O ciclo input-output: ouve blocos em contexto real e depois usa-os imediatamente no teu próprio discurso. Ler listas constrói reconhecimento, mas não produção. A prática baseada em voz — seja com um parceiro humano ou com um tutor de inglês por IA — força a recuperação ativa, que é como as collocations se tornam efetivamente automáticas. Começa com padrões de alta frequência (make/do, take/give, heavy/strong), pratica em voz alta todos os dias mesmo que só 10 minutos, e dá prioridade à conversa real em relação ao estudo silencioso.
Posso aprender collocations apenas a ver filmes e séries?
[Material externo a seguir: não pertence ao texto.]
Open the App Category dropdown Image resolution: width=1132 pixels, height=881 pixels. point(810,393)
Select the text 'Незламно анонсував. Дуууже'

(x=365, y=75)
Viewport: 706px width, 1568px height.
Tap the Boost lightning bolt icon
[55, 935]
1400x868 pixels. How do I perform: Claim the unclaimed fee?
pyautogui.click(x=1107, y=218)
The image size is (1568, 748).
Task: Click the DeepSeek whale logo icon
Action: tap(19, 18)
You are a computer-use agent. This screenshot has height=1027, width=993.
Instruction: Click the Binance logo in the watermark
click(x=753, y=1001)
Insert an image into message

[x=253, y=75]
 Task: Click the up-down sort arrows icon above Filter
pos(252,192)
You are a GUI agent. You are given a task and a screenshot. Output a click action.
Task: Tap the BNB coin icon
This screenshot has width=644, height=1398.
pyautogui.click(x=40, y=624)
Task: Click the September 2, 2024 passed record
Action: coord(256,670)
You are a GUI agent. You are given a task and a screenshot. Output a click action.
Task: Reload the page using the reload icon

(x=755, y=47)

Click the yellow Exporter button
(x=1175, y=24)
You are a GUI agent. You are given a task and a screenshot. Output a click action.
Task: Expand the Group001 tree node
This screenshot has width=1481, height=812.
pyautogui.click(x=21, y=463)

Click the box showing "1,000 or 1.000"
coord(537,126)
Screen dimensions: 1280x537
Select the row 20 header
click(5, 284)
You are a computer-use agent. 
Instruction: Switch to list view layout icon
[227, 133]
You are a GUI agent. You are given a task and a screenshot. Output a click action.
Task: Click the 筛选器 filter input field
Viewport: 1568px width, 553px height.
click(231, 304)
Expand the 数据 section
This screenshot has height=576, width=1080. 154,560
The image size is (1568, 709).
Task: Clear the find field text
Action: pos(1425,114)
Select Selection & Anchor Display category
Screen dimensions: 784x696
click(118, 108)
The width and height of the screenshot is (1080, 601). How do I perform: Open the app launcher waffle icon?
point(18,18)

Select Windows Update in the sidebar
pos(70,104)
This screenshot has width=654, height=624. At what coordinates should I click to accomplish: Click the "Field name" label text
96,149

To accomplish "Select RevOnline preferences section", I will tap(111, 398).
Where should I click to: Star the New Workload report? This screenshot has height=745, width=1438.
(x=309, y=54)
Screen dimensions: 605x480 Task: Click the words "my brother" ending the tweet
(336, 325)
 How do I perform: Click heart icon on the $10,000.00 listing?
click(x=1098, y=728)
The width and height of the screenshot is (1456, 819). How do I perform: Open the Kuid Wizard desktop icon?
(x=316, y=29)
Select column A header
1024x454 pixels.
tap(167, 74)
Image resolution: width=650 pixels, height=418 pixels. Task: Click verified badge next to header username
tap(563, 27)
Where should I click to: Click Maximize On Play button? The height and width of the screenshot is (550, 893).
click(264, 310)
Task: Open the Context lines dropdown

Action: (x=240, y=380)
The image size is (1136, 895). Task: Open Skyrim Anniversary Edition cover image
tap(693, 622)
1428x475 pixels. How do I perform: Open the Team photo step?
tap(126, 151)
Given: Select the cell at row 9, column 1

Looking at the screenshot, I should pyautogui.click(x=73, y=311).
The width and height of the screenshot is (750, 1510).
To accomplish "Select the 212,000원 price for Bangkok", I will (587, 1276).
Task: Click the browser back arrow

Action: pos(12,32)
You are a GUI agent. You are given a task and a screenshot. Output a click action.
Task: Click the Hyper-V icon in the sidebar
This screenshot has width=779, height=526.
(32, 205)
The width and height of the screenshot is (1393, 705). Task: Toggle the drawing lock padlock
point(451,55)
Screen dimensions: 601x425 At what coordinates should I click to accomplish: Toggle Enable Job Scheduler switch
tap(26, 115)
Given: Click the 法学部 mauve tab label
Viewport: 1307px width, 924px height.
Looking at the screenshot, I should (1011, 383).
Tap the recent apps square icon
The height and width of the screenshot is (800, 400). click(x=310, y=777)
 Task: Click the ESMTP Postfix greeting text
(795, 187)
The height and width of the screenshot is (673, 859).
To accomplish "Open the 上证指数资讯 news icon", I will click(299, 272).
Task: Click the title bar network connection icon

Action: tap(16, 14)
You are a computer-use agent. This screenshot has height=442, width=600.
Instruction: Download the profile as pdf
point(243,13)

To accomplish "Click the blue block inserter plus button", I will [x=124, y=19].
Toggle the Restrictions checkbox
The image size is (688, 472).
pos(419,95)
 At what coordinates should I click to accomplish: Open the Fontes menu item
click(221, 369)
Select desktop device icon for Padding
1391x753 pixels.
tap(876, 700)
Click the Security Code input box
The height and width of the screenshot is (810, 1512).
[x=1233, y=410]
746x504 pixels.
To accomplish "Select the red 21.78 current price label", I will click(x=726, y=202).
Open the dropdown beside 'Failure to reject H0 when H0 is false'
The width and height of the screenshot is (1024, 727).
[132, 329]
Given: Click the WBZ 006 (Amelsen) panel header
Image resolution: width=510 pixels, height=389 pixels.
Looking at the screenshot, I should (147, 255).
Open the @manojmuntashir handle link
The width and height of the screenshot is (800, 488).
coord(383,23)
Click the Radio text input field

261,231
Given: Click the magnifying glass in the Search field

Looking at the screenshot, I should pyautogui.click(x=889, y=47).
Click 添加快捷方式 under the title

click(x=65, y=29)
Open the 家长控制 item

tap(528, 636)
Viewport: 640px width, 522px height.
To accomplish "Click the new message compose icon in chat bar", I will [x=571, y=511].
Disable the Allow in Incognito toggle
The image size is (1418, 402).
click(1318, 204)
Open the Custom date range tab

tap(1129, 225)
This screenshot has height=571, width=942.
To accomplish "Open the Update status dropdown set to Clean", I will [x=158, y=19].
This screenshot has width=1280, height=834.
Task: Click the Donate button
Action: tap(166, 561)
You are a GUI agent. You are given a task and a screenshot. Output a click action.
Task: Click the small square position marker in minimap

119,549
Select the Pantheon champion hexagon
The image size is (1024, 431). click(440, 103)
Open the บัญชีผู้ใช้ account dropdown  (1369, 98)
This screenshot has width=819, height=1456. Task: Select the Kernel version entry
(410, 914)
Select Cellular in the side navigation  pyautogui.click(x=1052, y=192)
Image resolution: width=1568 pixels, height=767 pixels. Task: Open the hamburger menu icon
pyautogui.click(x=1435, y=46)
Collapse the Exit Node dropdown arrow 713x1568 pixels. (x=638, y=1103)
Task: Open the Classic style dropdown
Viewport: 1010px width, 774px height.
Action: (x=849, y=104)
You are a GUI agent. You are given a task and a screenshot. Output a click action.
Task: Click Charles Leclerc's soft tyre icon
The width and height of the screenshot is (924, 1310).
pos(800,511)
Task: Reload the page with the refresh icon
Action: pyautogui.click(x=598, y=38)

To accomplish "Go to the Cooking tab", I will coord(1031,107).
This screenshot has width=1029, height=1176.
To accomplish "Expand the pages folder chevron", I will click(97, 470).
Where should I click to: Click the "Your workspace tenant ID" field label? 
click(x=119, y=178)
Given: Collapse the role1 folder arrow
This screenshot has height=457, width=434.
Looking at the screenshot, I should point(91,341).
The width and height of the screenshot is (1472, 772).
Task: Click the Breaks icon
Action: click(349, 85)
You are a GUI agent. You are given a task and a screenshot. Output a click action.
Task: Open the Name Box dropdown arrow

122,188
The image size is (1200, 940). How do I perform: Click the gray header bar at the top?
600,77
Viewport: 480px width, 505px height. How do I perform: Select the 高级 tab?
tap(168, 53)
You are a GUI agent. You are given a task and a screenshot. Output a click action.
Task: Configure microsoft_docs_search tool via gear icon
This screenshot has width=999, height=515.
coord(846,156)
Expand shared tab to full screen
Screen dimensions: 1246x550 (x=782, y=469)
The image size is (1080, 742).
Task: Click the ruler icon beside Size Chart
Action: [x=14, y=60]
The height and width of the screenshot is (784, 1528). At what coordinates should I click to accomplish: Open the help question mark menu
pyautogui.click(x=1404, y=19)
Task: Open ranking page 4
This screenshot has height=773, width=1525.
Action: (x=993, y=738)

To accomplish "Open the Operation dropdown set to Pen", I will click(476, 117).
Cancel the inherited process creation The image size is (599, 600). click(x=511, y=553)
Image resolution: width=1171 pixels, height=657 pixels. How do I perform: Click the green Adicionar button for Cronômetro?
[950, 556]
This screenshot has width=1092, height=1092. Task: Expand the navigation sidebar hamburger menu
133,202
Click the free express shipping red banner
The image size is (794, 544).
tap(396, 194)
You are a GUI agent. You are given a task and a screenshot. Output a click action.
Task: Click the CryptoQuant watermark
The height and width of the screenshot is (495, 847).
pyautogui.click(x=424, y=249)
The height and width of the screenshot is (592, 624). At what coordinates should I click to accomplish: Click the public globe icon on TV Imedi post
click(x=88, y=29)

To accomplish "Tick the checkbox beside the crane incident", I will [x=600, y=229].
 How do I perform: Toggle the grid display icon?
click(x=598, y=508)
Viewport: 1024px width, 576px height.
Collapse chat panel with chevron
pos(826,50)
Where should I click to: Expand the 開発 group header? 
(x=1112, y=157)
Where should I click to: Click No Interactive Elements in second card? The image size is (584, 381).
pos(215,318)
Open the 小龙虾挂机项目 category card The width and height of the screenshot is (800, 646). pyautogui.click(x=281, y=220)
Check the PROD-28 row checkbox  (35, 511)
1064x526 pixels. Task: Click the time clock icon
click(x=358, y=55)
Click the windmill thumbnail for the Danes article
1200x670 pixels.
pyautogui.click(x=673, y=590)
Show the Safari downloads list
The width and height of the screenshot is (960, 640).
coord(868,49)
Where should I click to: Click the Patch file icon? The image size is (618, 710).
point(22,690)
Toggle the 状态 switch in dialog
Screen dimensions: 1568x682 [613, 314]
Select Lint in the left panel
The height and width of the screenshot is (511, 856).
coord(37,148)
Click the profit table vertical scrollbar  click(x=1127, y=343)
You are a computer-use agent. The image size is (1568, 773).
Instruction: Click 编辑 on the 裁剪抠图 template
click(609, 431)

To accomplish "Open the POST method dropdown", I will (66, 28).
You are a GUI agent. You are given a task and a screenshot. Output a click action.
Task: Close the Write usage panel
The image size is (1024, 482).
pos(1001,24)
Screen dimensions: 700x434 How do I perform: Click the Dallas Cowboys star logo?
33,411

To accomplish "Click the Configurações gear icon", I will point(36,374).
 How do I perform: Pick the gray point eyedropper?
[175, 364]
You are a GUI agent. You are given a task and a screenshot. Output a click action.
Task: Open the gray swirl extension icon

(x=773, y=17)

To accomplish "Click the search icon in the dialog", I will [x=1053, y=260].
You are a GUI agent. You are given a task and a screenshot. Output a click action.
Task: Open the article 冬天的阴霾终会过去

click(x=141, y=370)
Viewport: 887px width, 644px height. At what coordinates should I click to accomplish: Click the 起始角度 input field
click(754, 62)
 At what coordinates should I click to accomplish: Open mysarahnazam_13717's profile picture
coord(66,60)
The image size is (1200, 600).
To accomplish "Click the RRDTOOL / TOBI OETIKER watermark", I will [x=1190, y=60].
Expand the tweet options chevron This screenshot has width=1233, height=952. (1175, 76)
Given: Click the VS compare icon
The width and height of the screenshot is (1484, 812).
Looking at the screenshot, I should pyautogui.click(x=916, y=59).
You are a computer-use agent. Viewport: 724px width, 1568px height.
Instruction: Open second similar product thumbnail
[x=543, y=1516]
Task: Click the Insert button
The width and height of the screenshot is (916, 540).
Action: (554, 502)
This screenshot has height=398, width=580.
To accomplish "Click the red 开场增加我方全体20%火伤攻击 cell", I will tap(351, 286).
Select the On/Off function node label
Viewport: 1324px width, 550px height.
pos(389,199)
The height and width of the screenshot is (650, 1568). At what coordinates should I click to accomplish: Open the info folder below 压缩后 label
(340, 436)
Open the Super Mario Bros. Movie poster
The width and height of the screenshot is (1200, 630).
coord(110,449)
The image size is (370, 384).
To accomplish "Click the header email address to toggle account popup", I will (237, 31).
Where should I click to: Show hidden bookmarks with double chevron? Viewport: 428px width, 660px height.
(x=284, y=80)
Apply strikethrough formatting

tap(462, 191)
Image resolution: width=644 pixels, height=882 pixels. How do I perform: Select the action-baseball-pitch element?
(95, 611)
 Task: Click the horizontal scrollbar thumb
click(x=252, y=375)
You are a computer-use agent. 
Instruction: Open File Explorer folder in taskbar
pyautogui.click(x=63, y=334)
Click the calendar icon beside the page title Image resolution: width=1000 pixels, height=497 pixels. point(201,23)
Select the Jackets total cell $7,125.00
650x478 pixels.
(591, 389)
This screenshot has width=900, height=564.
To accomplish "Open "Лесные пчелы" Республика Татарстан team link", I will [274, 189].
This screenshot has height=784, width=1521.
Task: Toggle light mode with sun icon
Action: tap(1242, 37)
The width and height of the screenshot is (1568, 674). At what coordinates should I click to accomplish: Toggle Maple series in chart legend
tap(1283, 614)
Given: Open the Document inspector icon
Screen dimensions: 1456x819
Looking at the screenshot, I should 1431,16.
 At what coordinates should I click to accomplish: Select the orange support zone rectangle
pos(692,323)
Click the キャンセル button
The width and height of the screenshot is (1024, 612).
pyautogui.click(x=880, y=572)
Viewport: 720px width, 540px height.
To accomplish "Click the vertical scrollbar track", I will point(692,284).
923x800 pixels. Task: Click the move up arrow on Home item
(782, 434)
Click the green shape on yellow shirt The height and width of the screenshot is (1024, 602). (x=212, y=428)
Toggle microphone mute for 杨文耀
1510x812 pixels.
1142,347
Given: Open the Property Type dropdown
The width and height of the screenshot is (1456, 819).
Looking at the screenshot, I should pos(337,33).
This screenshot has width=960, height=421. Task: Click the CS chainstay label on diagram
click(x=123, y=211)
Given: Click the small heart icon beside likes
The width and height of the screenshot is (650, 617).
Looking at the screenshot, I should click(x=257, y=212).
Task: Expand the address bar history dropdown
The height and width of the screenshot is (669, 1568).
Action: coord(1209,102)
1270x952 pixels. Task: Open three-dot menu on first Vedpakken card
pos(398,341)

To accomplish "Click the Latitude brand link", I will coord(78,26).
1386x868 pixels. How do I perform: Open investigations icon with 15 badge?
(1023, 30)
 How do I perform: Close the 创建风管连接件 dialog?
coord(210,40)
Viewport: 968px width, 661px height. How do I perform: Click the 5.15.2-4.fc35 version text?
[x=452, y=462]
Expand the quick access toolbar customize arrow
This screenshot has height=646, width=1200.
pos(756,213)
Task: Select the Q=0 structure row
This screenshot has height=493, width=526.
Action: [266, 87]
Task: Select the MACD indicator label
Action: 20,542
Ver conteúdo em inglês ajuda com o reconhecimento — vais começar a reparar em collocations que antes ignoravas. Mas ver sozinho é passivo. Sem prática de produção, esses blocos ficam no teu vocabulário recetivo. A melhor abordagem combina o input (filmes, podcasts, conversas) com um output imediato (prática de falar inglês em que usas conscientemente as collocations que ouviste). As técnicas de shadowing, em que repetes o que os nativos dizem em tempo real, fazem eficazmente a ponte entre o input e a produção.